Wczoraj w Śliwinach miała miejsce niecodzienna interwencja policjantów z drogówki, którzy natrafili na grupę siedmiu kierowców, w tym pięciu nieletnich, przepisowo nieposłusznych. Wjechali oni na drogę objętą zakazem ruchu w obu kierunkach. Wśród nich znajdowały się dwie dorosłe osoby, 40- i 45-latek, podróżujące w towarzystwie swoich synów. Warto dodać, że trzy pojazdy były nie tylko nielegalnie używane, ale także nie miały ważnych ubezpieczeń OC. Co się działo, gdy policjanci przybyli na miejsce?
NA DRODZE Z KONTROLSPEM
Podczas rutynowej kontroli prędkości, funkcjonariusz z tczewskiej drogówki dostrzegł grupę śmiałków, którzy postanowili zignorować zakazy. Po zgłoszeniu sytuacji dyżurnemu, na miejsce skierowano dodatkowy patrol. Po zatrzymaniu kierowców okazało się, że jechali oni pięcioma quadami oraz dwoma motocyklami, a ich pasażerami były dzieci w wieku od 11 do 15 lat. Zastanawiające, czy ich rodzice zastanawiali się nad konsekwencjami takiej przejażdżki…
BEZ UPRAWNIEŃ I BEZ TABLIC
Na jaw wyszło, że trzy z zatrzymanych pojazdów nie miały tablic rejestracyjnych, co jednoznacznie stwierdziło, że nie były dopuszczone do ruchu. Policjanci nie mieli innego wyjścia niż sporządzenie wniosku o ukaranie do sądu oraz do Funduszu Gwarancyjnego. Co więcej, w związku z fatalną sytuacją braku uprawnień do kierowania przez nieletnich, funkcjonariusze przygotowali notatkę do sądu rodzinnego. Rodzice, czy nadal uważacie, że to była „fajna zabawa”?

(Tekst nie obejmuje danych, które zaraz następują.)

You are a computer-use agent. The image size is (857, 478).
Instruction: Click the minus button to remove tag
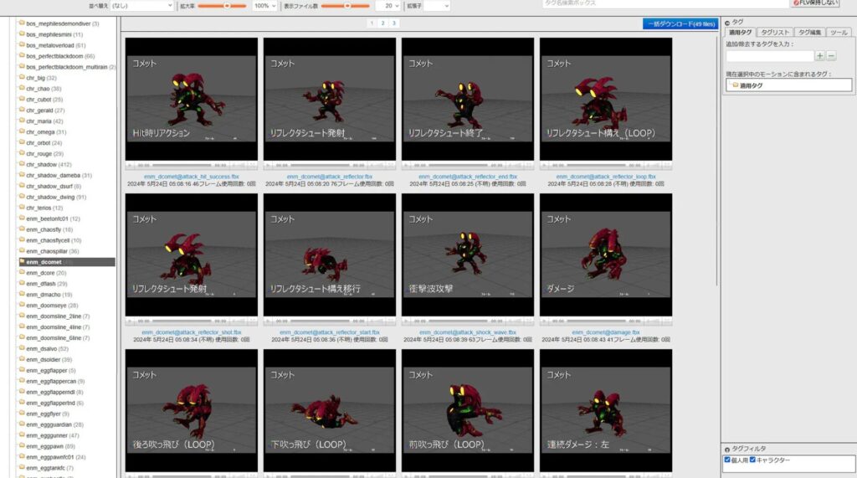(x=831, y=56)
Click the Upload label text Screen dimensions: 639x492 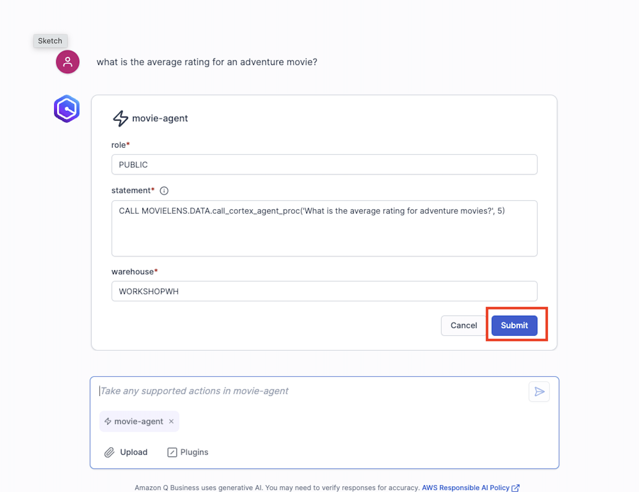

BEZPIECZEŃSTWO TO NASZA WSPÓLNA SPRAWa
Policjanci pragną przypomnieć, że bezpieczeństwo na drogach to odpowiedzialność każdego z nas. Apelujemy do rodziców o baczne obserwowanie, czym poruszają się ich dzieci oraz przestrzeganie przepisów drogowych. Może czas spojrzeć na powagę sytuacji i nauczyć nasze pociechy, że prędkość nie jest najważniejsza, a zdrowie i życie już tak!